== Problem requirements ==
Retype every one of the following items word for word, leaving the pictures out of your answer.
----- Given data
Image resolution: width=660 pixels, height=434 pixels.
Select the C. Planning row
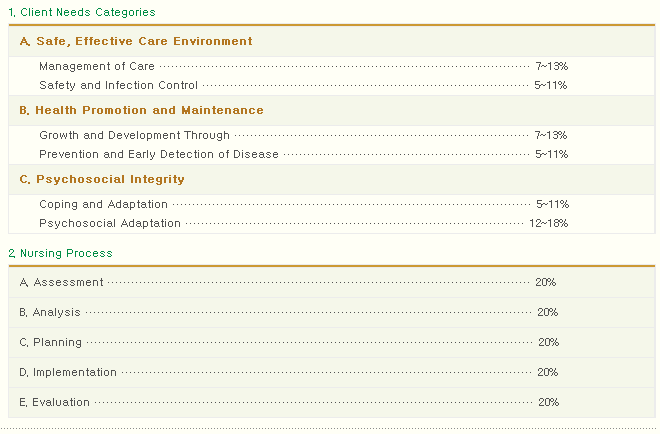(332, 342)
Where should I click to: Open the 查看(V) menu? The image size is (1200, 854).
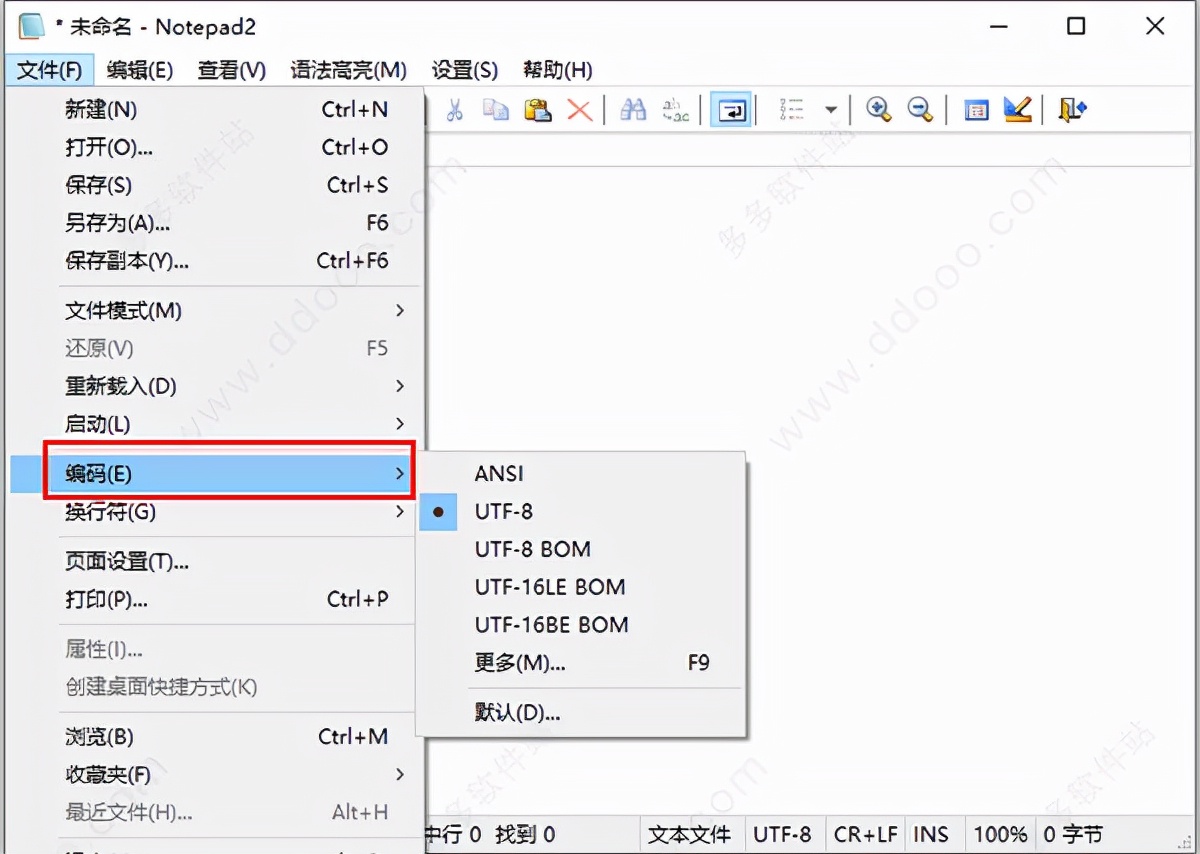point(233,70)
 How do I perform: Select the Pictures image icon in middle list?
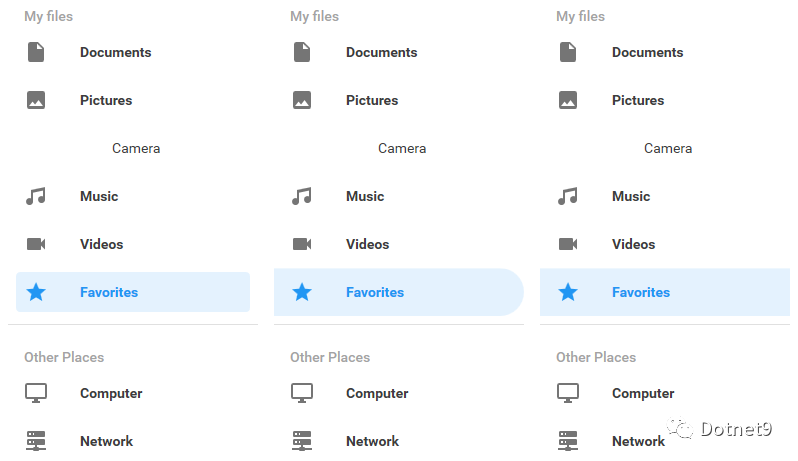pos(302,100)
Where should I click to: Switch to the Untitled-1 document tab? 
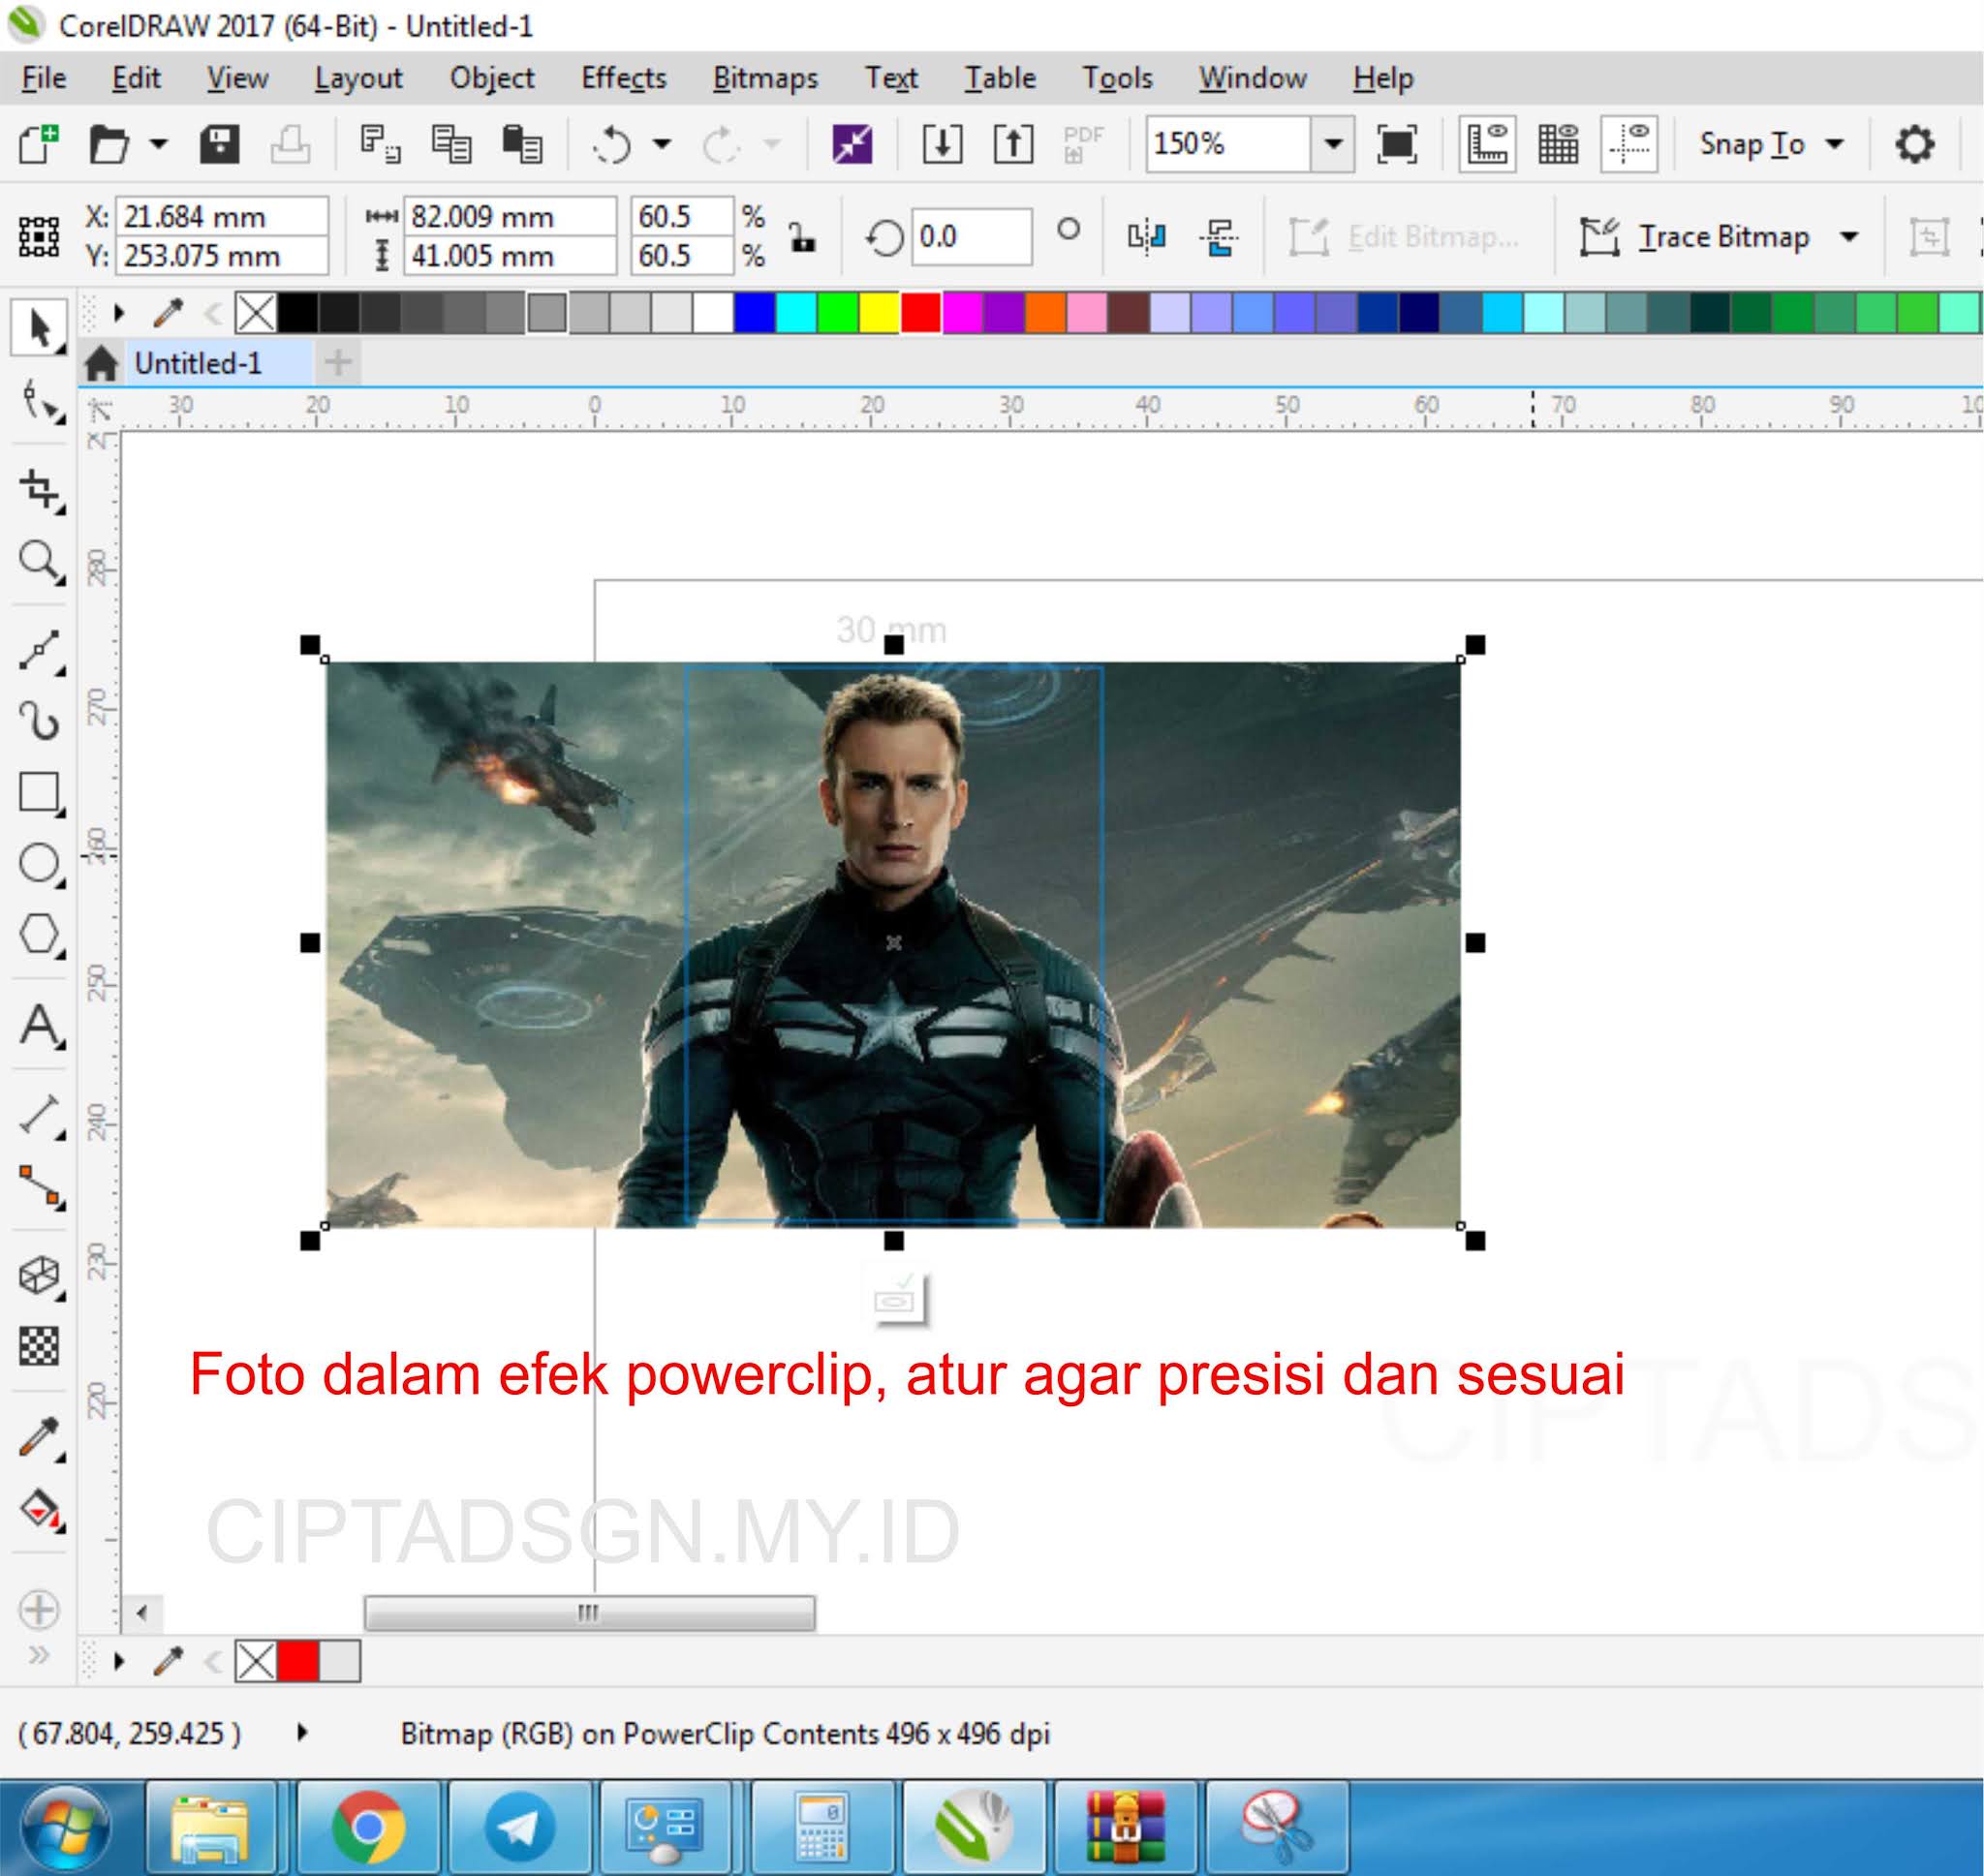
----------
== Answer below ==
Image resolution: width=660 pixels, height=434 pixels.
Select the C. Planning row
(332, 342)
Where should I click to: Open the 查看(V) menu? The image size is (1200, 854).
point(233,70)
 How do I perform: Select the Pictures image icon in middle list?
pos(302,100)
Where should I click to: Switch to the Untitled-1 document tab? 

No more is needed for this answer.